Uzbekistan withdrew from the CSTO last June, after the adoption of a new foreign policy strategy in which the country would not be aligned with any military blocs at all, and has clearly abstained from reestablishing its previously close military cooperation with either the U.S. or NATO. As for neighboring Tajikistan, the seriousness of its months-long flirtations with Washington has recently been disproved by Dushanbe’s ratification of a military base agreement with Russia, extending the presence of Russian soldiers on Tajik soil to 2042. With the U.S. military presence in Central Asia currently set on a course of rapid withdrawal, Russia has instead intensified its bilateral military assistance to the region. After Russian President Vladimir Putin’s visits to Bishkek and Dushanbe in September-October 2012, sources close to the Kremlin confirmed Moscow’s readiness to provide as much as USD 1.3 billion worth of military aid to both Kyrgyzstan and Tajikistan. While Kyrgyzstan is slated to receive the lion’s share of this assistance package (almost 85 percent), Moscow has also promised to provide additional military training to Tajik officers.
Now that Washington no longer views Central Asia as a priority region for its foreign policy, given its ongoing disengagement from Afghanistan, which has consumed much of Washington’s attention since the early 2000s, it remains to be seen whether Russia will be capable of assuming full responsibility for the region’s security in the post-2014 context. This task actually may be complicated by a number of factors. First among these is Russia’s ambiguous relationship with most of the local regimes, which have tended to build their post-independence domestic discourses on the rejection of the Soviet legacy and Moscow’s geopolitical domination.
Second, there is China’s continued absence from Central Asia’s security affairs. While China actively pursues interstate cooperation within the Shanghai Cooperation Organization (SCO), this multilateral structure has never been close to becoming, as some earlier predicted, a local equivalent of NATO. In actuality, Beijing still prefers to reap the fruits of its growing economic ties with the region, especially in the energy field, while Russia does the dirty work of training local security forces and worrying about security and stability on the ground.

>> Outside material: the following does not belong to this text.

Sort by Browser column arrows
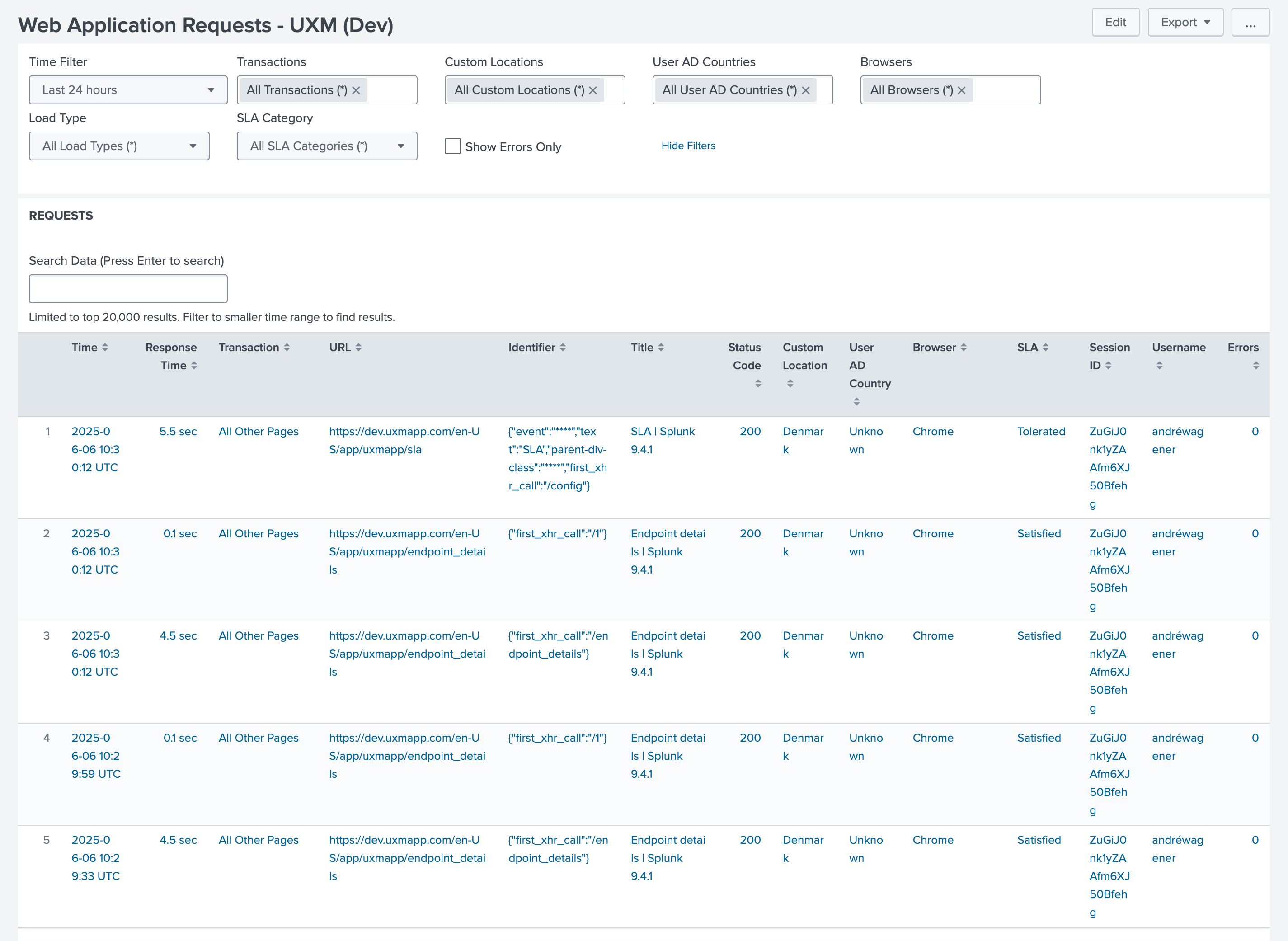 pyautogui.click(x=964, y=348)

Third, relations among Central Asians themselves remain tense, thus drastically reducing the opportunity for productive security cooperation in the foreseeable future, even in the face of growing terrorist and extremist threats from the south. Ties are poisoned as much by repetitive border incidents erupting in the unstable Fergana Valley as by unsettled water disputes, beggar-thy-neighbor trade policies (for instance, in the field of natural gas trade) and sometimes personal animosities at the leadership level.
With these three factors combined, Central Asia may now be facing a dim future, much in line with the characterization Zbigniew Brzezinski offered for the region back in 1997, when he famously called it the “Eurasian Balkans.”
Georgiy Voloshin is a widely published Russia/CIS expert and consultant collaborating with the Jamestown Foundation and the Central Asia-Caucasus Institute of the John Hopkins University, among others.